Horse Manure Compost
Gardening Question from Dave:
I have a very reliable and steady source of horse manure (1 quarter horse, 1 draft horse and 1 shetland pony) and an equally reliable source of pine needles. Using the old compost addage “something green and something brown” can I combine the two to create useful compost?
Answer from Pat:
You are very lucky to have a steady supply of horse and pony manure, but I would not mix pine needles with the manure if I were you. This actually won’t create the correct green/brown mix (Ie: carbonaceous mixed with nitrogenous.) Straight horse manure, alone, (unmixed with anything) is close to the correct green/brown ratio already. One can just pile it on the ground and let it age and once aged it can then be combined into garden soil. In some cases stable bedding is included with the manure. Usually there is enough liquid nitrogenous stuff (horse urine) included with the bedding to sufficiently rot it in time, but this would not apply to pine needles. The needles most likely wouldn’t rot.
Since we are having such good rains right now it’s an ideal time to spread the clean manure directly onto the ground over the roots of plants you want to mulch and gradually feed. Let it age right there and dig it in in spring prior to planting. By spreading it right on top of the ground all the goodness of the manure will be washed down into the ground by these rains and not wasted on the ground under the manure pile. It also causes less runoff this way since it is less concentrated and there is more ground to hold the nutrients in the soil instead of letting them wash away.

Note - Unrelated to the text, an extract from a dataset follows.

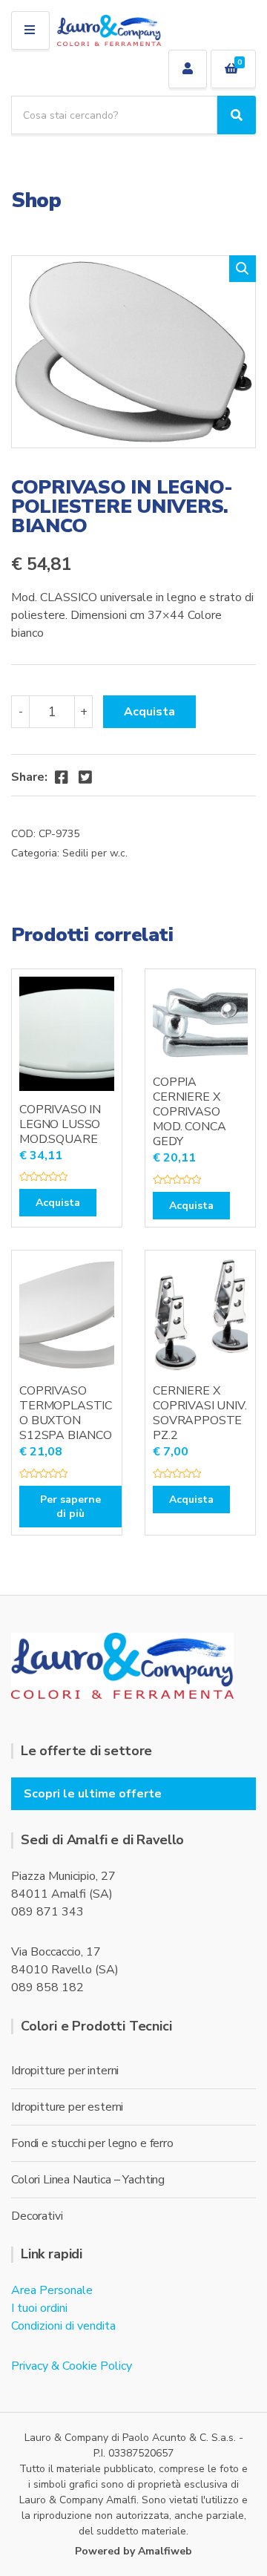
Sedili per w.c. (95, 853)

Spread the manure on top of any ground that you want to improve with organics, such as a vegetable garden or flowerbed or over the roots of fruit trees or ornamentals. There is no reason to add the pine needles to the manure.
In my book I describe a compost made from alfalfa and manure layered together. This combination is different from one using pine needles, since it makes a great quick compost which is ready in about two months. (As soon as it cools down and you can no longer see what went into it, it is ready.) You can then use it as mulch all over the garden or dig it right into the ground. The reason this works so well and makes such a nutritious compost so quickly is because alfalfa is not carbonaceous but green or nitrogenous waste. In fact alfalfa is a major source of nitrogen when used alone as fertilizer and it rots quickly in the ground. Pine needles, by contrast, have no nitrogen in them. They are pure carbonaceous material, and they have a hard coating and texture that means they take much longer to disintegrate. (It should be noted, however, that the needles of certain pine trees, such as Aleppo Pines, are smaller and thinner and rot quicker than those of other pines such as Torrey pine trees, whose needles take months or even years to rot.) Composting pine needles is usually a long process and they are also highly acid. The best use for pine needles in a garden is as a long-lasting mulch covering the root zones of acid-loving plants, such as azaleas and camellias. Some people like to make a separate compost pile for pine needles, simply leaving them piled up until they age. Then they can even be used in soil mixes for acid loving plants. Other folks use them on garden paths in woodland areas under trees and shrubs, or at the backs of wide flower beds, but always on top of the ground. They make a very clean, good looking path cover.